• [WHAT YOU ARE ASKED TO DO]: Go through the listing below, and from the line containing "This screenshot has width=1242, height=596." through its last line, transcribe every line exactly, skipping pictures.

• [SUPPLIED RECORDS]:
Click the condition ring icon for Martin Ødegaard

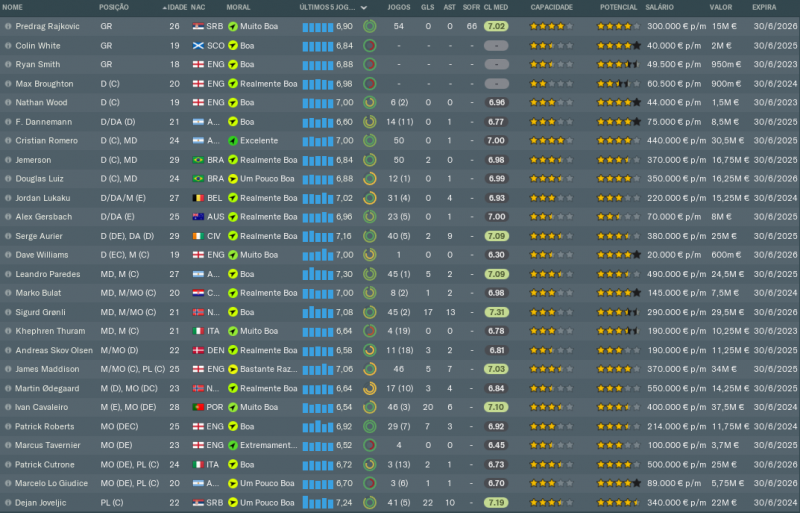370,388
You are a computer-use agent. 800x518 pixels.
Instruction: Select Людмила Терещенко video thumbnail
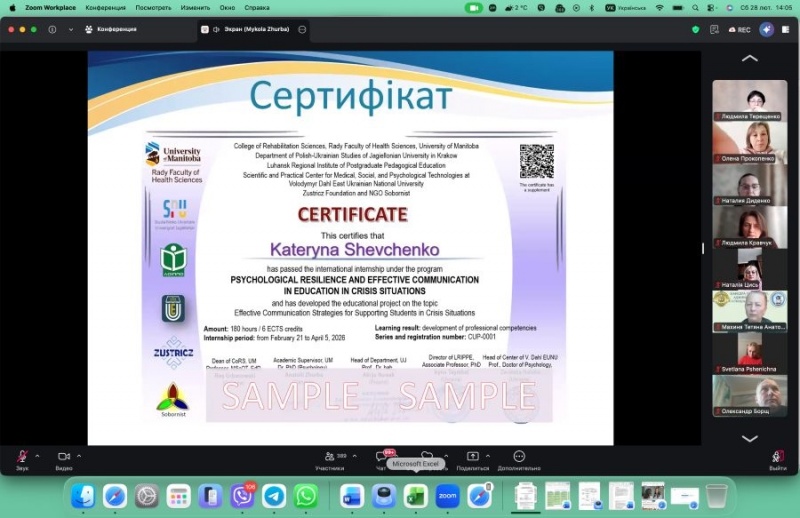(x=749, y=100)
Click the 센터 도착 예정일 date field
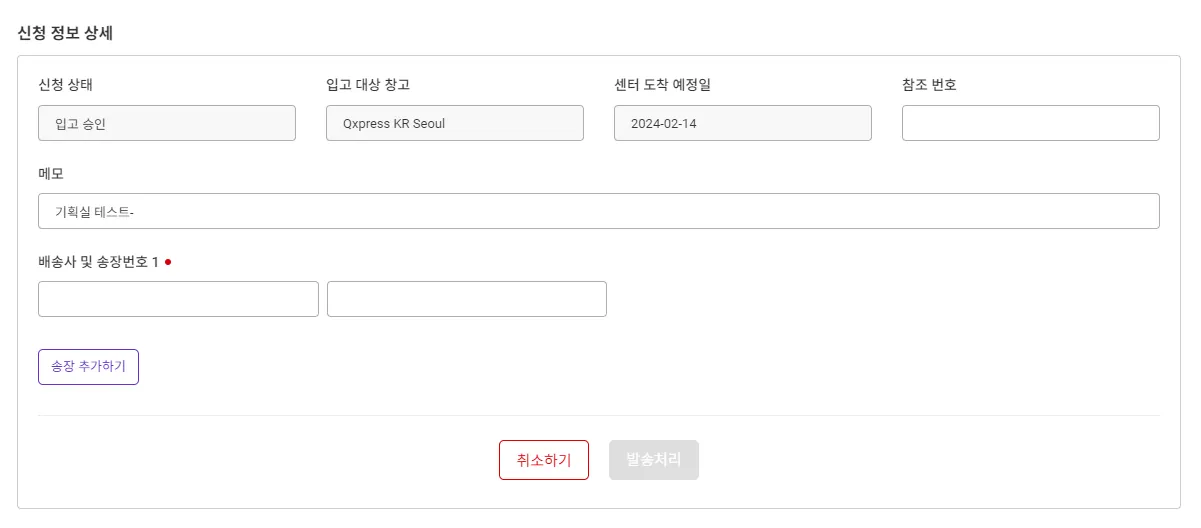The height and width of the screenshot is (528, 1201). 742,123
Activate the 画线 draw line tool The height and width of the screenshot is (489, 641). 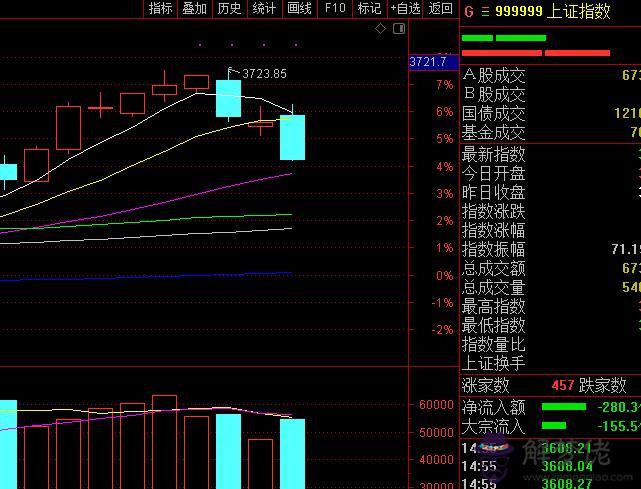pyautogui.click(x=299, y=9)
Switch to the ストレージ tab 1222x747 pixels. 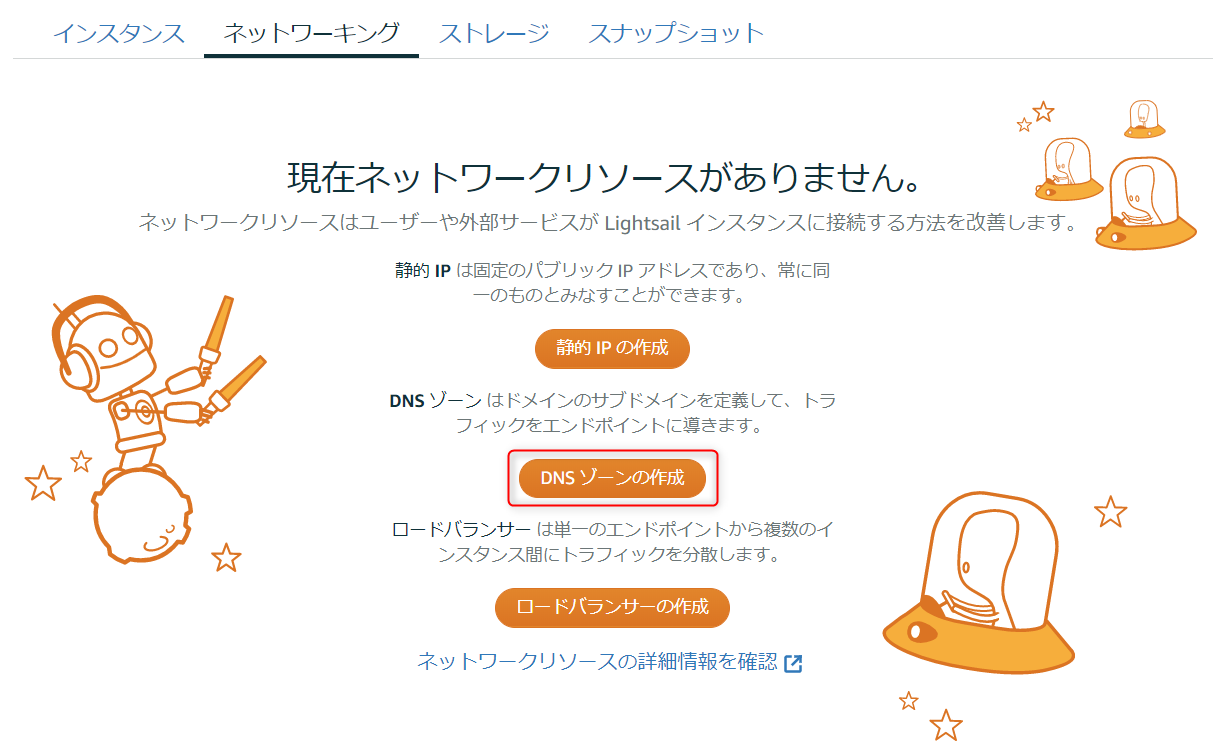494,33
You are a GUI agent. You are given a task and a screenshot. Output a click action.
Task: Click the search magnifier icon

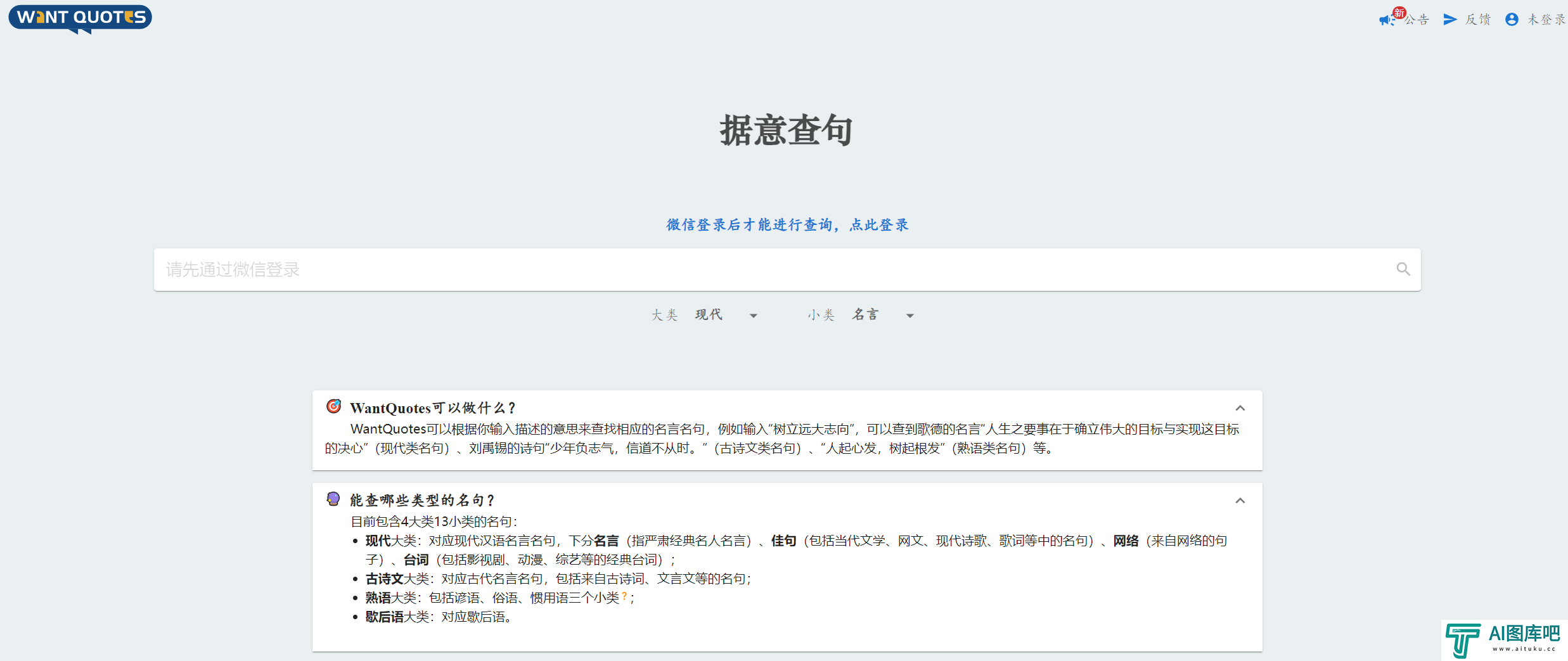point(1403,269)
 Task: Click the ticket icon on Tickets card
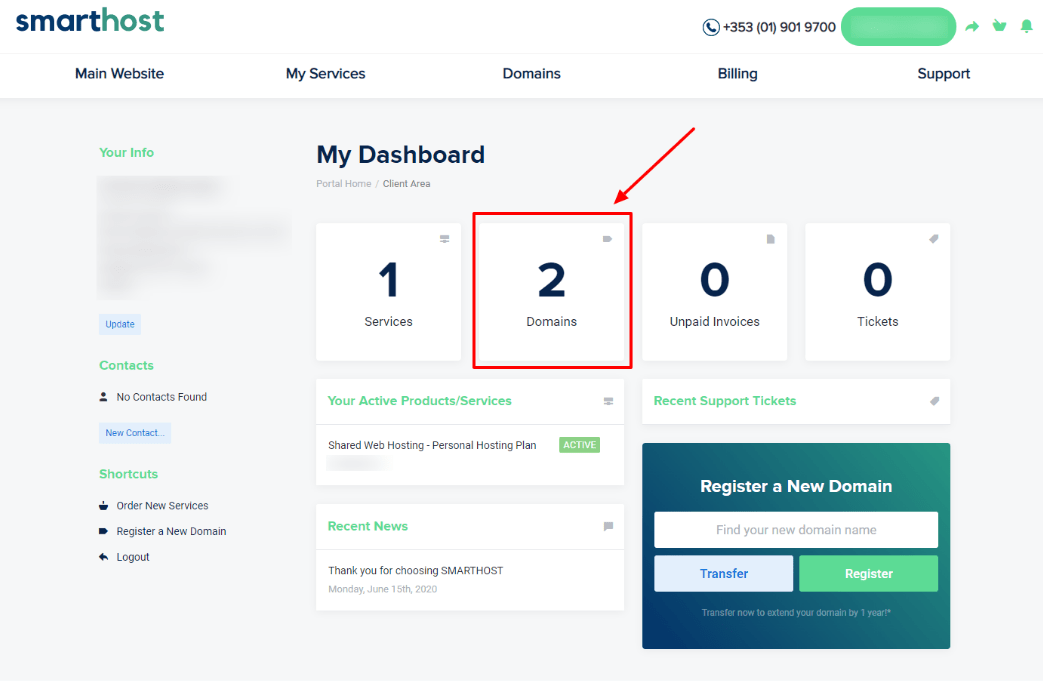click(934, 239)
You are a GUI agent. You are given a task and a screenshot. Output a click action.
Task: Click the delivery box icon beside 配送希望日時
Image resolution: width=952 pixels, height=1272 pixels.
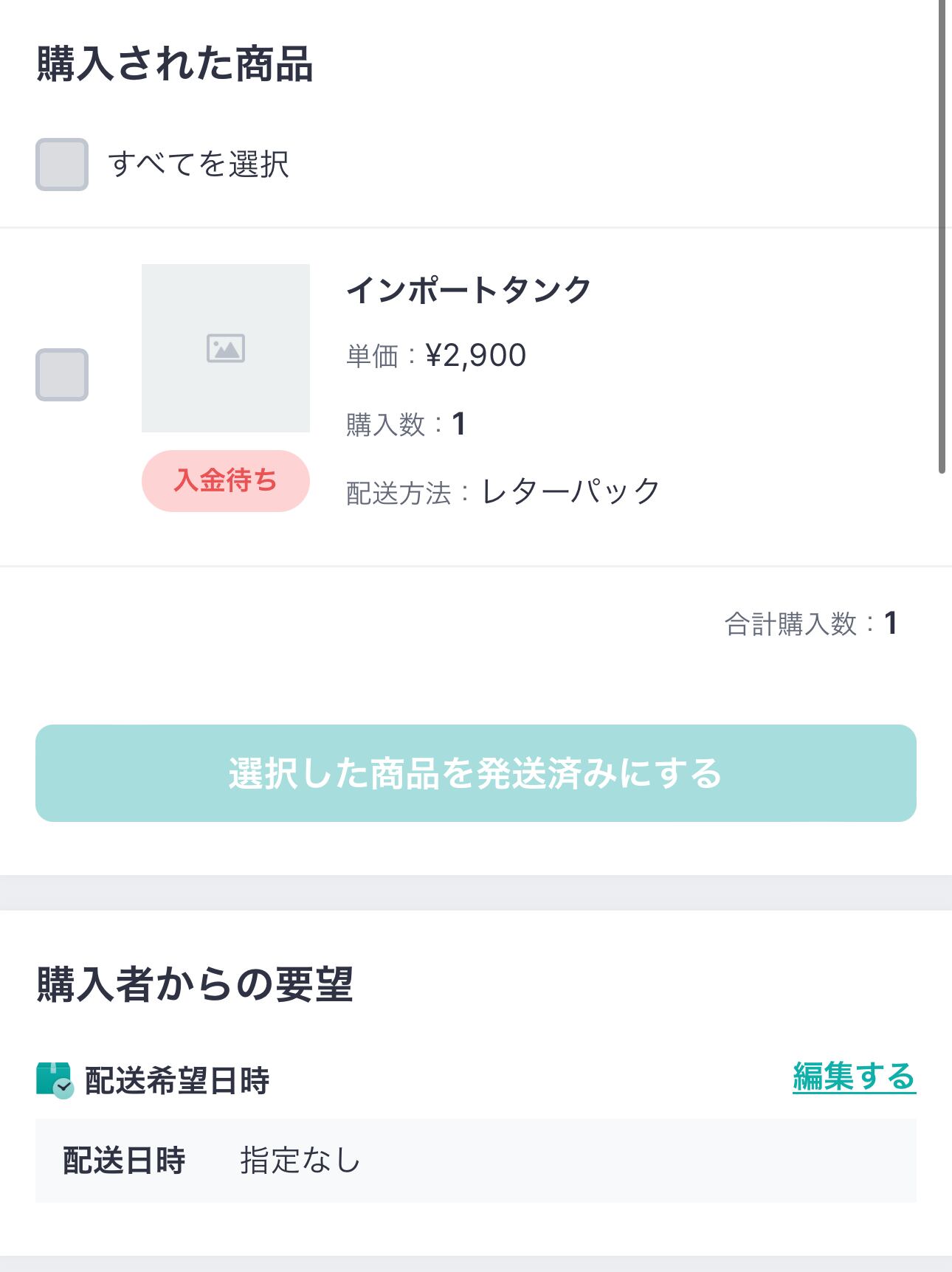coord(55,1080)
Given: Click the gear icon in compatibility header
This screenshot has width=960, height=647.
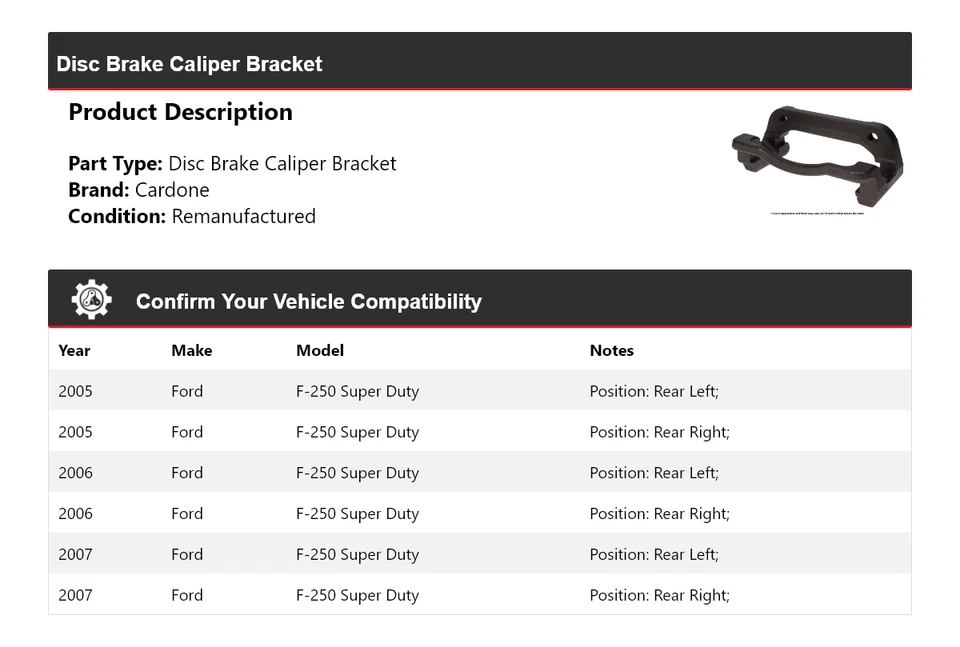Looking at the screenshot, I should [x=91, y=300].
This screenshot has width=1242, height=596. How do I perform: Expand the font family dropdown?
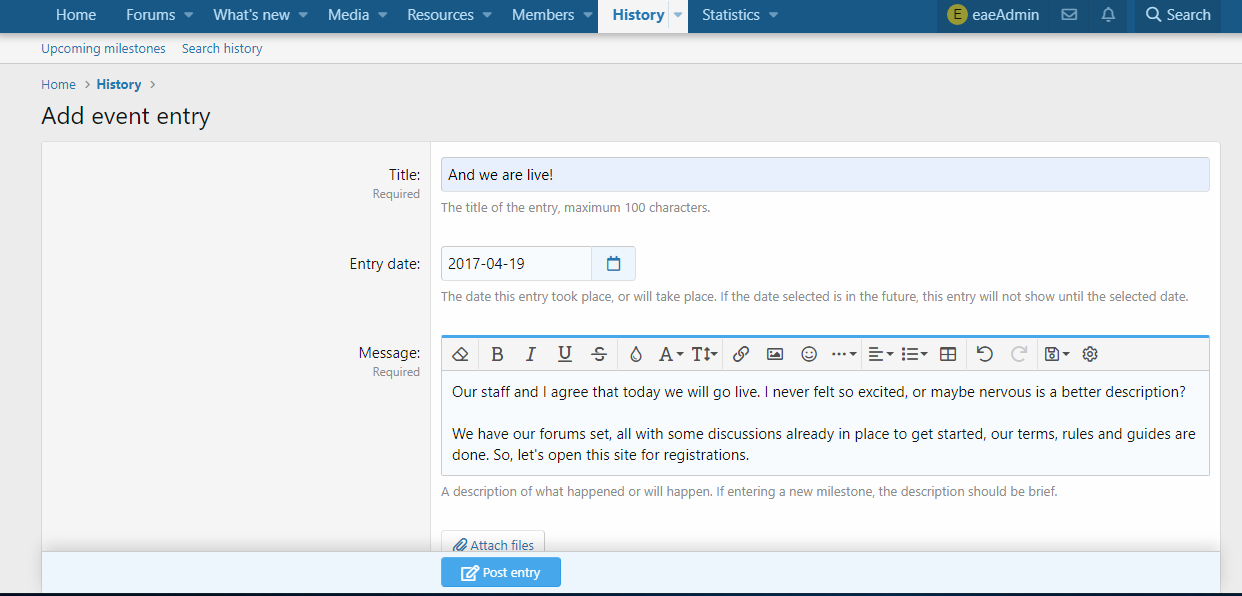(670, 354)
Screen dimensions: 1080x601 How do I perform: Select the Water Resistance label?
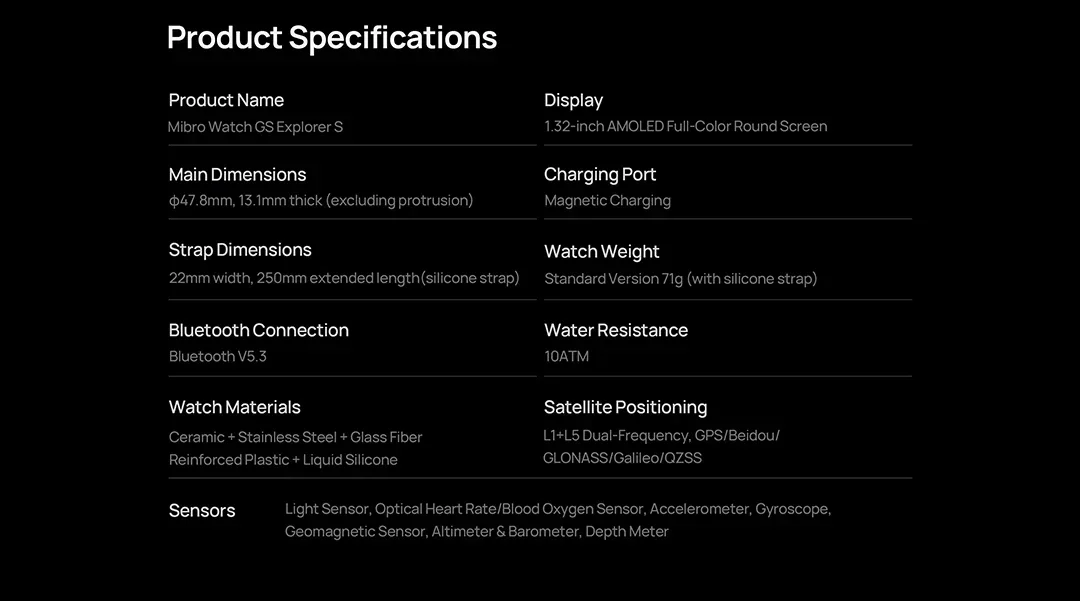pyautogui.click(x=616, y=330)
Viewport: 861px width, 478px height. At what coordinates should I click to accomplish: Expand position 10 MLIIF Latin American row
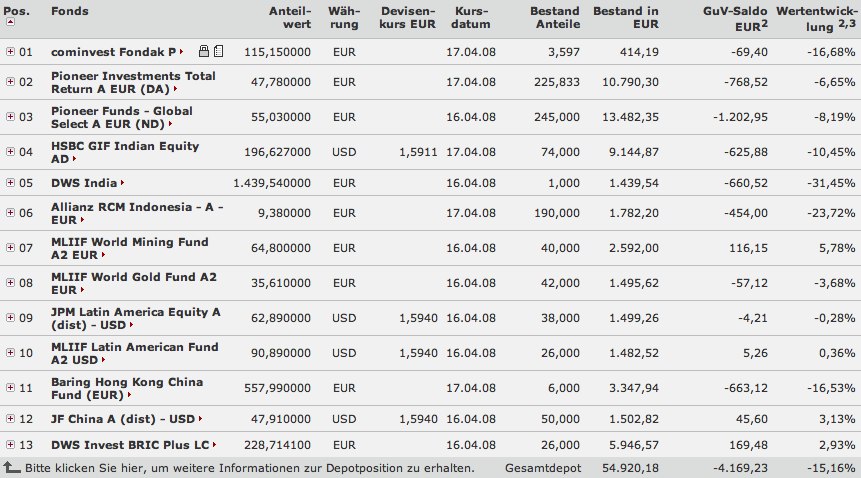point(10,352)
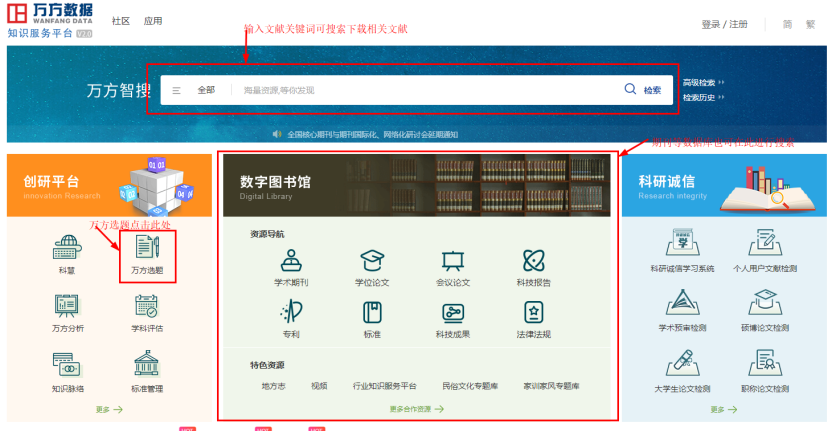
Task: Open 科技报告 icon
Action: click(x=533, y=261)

• [ANSWER TO THE EXERCISE]:
This screenshot has width=1242, height=596. How do I perform: Expand the font family dropdown?
(670, 354)
Screen dimensions: 1080x601 How do I perform: Select the Water Resistance label?
pyautogui.click(x=616, y=330)
Viewport: 861px width, 478px height. At what coordinates should I click to accomplish: Expand position 10 MLIIF Latin American row
point(10,352)
Task: Open 科技报告 icon
Action: click(x=533, y=261)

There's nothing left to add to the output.